- [PROMPT]: From the records, pick out and copy each line containing "pixels".

- [MATERIAL SHOWN]:
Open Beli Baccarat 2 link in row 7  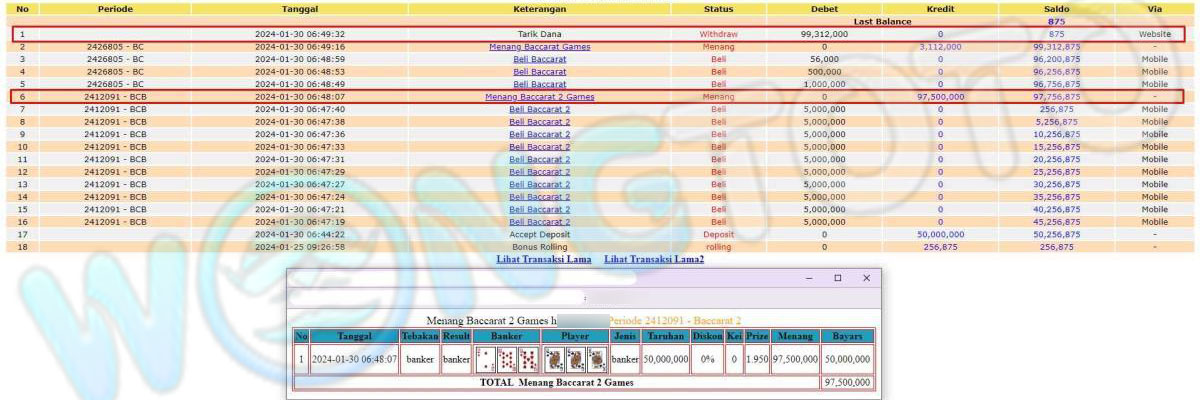pos(539,109)
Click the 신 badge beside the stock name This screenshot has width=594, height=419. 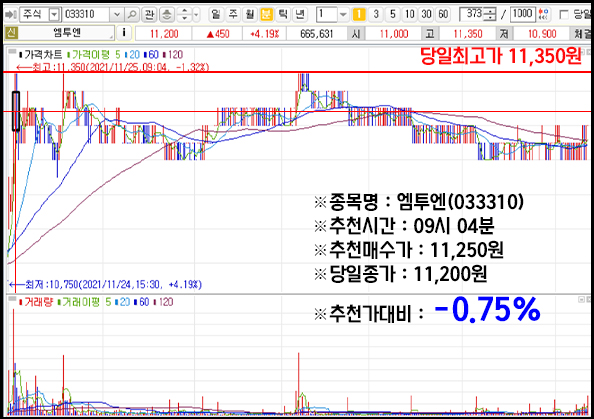[11, 33]
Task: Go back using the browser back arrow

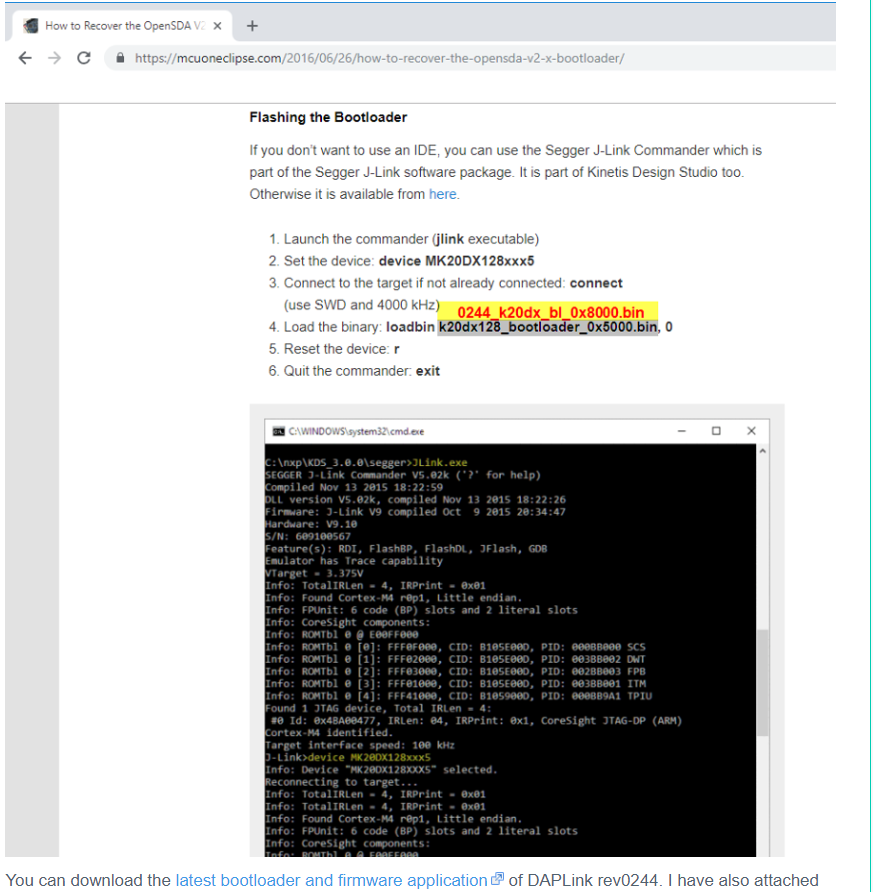Action: tap(25, 58)
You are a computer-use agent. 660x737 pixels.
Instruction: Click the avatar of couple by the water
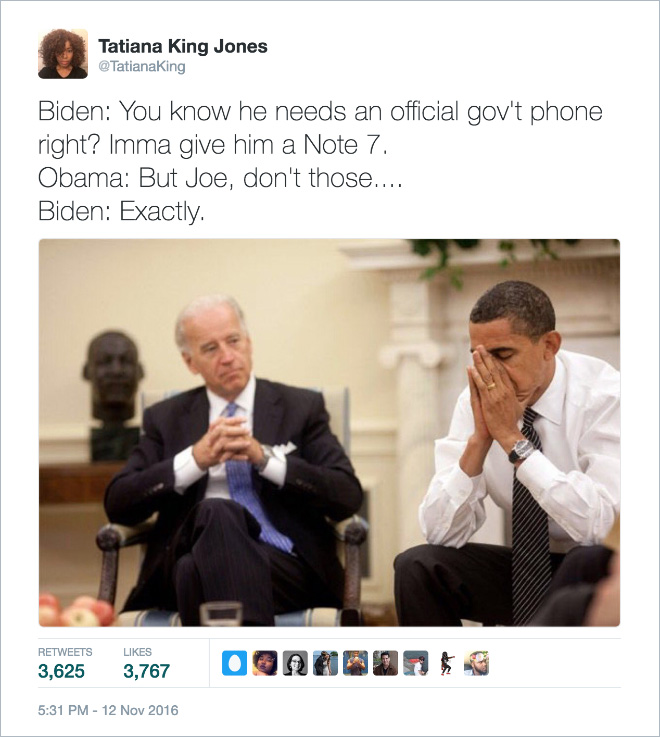click(x=325, y=663)
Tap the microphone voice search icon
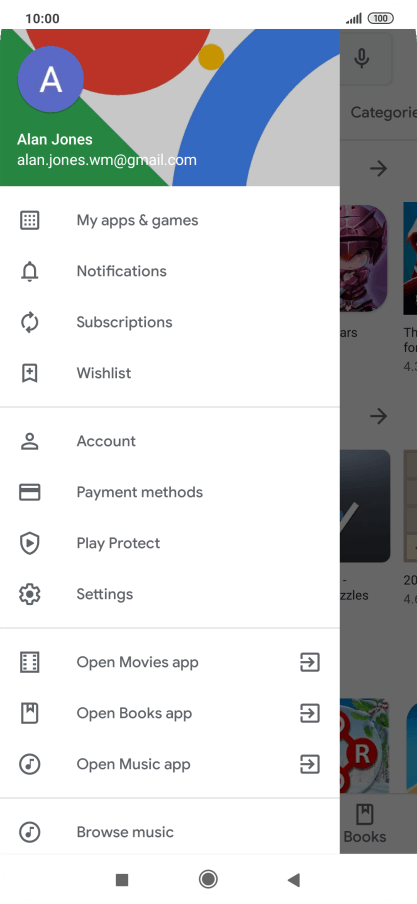The width and height of the screenshot is (417, 904). (362, 58)
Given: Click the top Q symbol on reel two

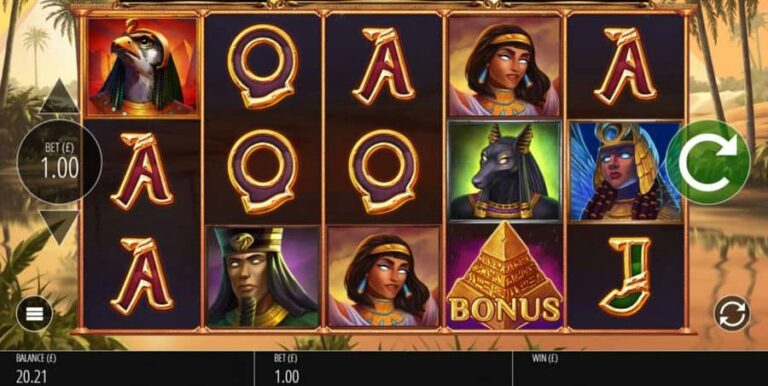Looking at the screenshot, I should 263,66.
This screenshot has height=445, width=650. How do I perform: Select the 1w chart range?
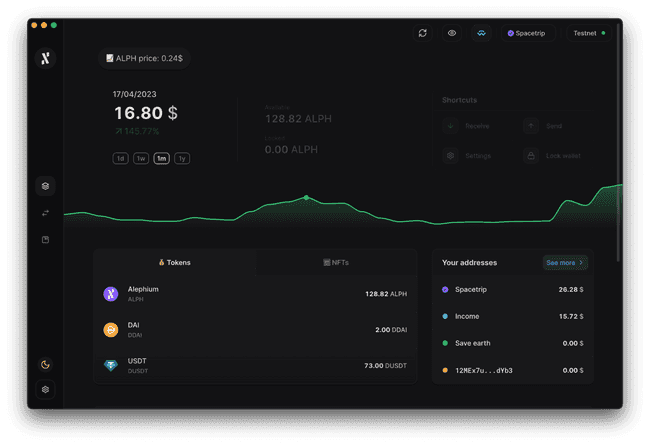(x=141, y=158)
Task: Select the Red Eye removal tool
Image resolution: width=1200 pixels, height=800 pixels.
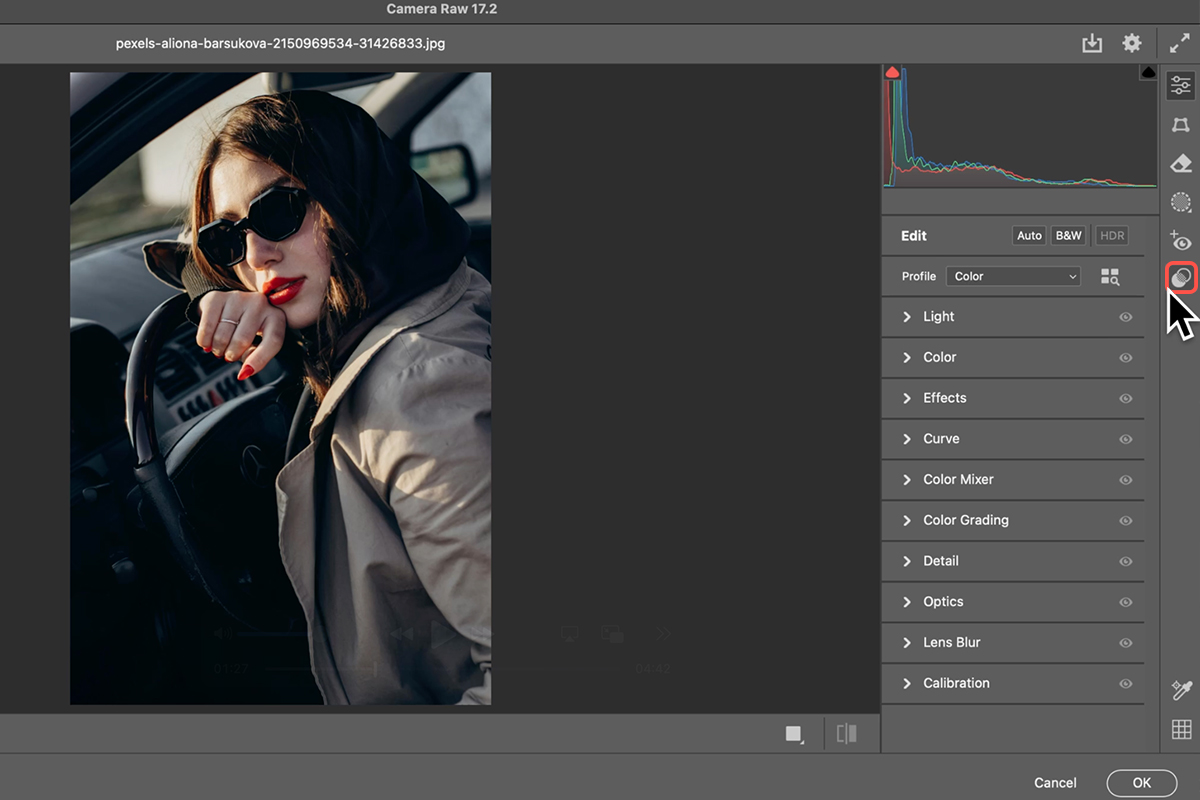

- [RESPONSE AREA]:
You are a computer-use agent. 660x737 pixels.
Image resolution: width=1200 pixels, height=800 pixels.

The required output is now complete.